Thursday, September 20, 2012

Quotations Of The Day: Why Rand Continues To Matter Edition

Paul Krugman uses an Eric Cantor tweet to explain how Ranidan thought dominates certain circles:
“Today, we celebrate those who have taken a risk, worked hard, built a business and earned their own success.”

This all makes sense in the Ayn Rand intellectual universe, where a handful of heroically greedy entrepreneurs are responsible for all that is good. And if you live in that universe, your dividing line between makers and takers isn’t drawn at the point where people make enough to pay income taxes; everyone who isn’t John Galt should be grateful for what the Galts do, and we’re all takers by asking those heroes to pay any taxes at all.
Ed Kilgore illustrates how this Randianism to its logical conclusion:
Think about it. A large percentage of GOP economic policy thinking is based on the assumption that minimizing business costs is the alpha and omega of growth and competitiveness. Not only taxes and regulations, but also wages and benefits, need to be kept as low as possible. The whole idea of “human capital” being a national asset worth cultivating—a universally accepted notion in the 1990s—has all but been lost on the right.
Accordingly, if you don’t fall into the charmed circle of “job creators;” if you don’t own your own business, or have enough wealth to make significant capital investments; then your job, it appears, is to bear down, shut up, and do what you can to make life easier for your bosses.
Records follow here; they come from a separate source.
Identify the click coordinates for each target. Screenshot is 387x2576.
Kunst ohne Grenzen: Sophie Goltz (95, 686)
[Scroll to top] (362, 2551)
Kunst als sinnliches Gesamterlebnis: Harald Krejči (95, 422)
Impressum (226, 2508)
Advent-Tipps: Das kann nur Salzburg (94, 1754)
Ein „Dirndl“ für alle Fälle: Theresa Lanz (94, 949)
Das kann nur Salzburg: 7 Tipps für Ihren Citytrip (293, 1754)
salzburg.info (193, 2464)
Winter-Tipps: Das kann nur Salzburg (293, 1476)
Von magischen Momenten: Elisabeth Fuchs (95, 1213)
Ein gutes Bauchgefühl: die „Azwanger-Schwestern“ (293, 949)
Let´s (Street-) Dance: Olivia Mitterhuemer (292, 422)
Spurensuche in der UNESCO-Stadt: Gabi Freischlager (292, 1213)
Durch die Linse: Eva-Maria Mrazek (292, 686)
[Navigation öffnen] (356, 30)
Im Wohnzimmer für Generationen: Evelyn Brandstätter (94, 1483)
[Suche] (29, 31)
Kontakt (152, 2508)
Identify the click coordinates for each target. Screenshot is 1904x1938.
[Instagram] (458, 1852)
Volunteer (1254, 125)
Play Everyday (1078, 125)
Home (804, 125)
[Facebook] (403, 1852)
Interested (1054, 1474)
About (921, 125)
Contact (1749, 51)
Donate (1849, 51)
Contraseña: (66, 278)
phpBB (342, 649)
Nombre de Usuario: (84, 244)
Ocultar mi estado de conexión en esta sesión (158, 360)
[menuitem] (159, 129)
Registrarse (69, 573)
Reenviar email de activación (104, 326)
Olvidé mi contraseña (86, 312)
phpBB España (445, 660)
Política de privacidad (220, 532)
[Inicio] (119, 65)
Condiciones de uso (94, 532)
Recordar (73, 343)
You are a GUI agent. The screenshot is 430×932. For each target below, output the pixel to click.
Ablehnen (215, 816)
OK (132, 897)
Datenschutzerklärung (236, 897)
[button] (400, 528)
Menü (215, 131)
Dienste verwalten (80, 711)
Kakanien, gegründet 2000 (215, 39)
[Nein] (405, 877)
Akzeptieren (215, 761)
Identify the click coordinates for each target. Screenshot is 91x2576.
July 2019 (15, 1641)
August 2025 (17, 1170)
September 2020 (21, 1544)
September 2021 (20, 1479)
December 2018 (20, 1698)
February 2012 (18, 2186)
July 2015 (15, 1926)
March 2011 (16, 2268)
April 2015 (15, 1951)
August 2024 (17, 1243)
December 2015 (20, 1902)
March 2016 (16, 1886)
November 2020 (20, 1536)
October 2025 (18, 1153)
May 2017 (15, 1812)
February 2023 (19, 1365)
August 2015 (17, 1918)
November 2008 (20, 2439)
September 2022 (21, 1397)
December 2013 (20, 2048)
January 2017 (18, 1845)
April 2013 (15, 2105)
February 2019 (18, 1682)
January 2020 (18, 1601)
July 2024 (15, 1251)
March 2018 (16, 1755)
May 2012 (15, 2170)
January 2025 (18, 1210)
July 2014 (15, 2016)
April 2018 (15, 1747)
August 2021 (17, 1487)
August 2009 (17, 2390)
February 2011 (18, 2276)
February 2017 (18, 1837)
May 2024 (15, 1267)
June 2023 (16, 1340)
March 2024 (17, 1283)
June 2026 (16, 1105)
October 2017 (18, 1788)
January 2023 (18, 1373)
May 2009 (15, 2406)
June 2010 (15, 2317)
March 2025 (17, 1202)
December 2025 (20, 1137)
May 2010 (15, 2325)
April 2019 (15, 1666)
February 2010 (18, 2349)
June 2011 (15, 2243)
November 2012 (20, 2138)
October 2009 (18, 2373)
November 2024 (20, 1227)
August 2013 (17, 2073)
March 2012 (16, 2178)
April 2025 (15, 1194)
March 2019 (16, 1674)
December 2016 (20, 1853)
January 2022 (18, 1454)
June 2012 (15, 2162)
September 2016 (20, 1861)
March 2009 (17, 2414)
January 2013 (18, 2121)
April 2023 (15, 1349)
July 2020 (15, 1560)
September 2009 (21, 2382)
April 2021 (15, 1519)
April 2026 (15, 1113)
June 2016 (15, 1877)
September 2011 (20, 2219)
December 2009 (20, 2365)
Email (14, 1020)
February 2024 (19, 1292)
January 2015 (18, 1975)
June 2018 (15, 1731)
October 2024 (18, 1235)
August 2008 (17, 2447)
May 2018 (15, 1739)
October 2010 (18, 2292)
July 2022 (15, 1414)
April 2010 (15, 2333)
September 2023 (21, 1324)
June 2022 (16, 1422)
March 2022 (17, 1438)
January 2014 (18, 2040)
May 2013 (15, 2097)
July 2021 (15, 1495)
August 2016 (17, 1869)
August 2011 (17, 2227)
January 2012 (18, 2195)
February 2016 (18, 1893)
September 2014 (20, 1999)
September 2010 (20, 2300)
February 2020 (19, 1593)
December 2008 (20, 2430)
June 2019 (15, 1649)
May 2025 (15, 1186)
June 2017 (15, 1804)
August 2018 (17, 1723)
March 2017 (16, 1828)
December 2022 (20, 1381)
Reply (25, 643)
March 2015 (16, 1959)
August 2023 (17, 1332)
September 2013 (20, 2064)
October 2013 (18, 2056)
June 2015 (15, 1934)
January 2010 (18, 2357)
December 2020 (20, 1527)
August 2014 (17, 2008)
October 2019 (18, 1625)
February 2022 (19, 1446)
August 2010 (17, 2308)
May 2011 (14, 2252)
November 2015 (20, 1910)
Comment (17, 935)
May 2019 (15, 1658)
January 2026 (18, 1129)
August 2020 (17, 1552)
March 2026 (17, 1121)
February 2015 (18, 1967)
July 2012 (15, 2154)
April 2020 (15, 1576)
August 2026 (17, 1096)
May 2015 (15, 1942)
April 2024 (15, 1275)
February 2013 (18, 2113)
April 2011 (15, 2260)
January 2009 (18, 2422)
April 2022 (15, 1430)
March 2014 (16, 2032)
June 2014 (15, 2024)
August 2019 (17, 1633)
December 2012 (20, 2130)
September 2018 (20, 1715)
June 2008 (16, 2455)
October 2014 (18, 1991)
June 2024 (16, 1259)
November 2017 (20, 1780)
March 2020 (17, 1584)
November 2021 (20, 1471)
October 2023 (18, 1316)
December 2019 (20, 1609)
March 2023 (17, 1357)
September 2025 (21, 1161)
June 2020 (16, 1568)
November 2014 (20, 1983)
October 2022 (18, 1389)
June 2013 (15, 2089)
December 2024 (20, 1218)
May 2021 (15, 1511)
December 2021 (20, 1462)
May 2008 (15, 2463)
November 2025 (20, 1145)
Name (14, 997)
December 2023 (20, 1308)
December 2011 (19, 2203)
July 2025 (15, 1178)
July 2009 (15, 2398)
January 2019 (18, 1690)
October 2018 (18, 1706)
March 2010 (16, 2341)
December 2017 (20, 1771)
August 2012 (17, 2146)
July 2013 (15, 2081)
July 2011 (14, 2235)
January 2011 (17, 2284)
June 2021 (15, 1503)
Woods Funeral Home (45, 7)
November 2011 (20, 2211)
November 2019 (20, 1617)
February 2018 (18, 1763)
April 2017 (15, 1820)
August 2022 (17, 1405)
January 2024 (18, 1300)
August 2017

Abandon that union; stop asking for pay increases; gracefully accept that shift from defined benefit to defined contribution pensions, or from any pension to none; pay your taxes and stop worrying about the tax rates paid by your superiors—you’re lucky they pay them at all, given the fact you already owe them your daily bread, everything you own, and your very life.
Kilgore and Krugman should have added that the current Randian Republicans have decided to treat their theory as a categorical imperative, blissfully forgetting that Kant's first formulation includes treating people as an end unto themselves and never the means an end.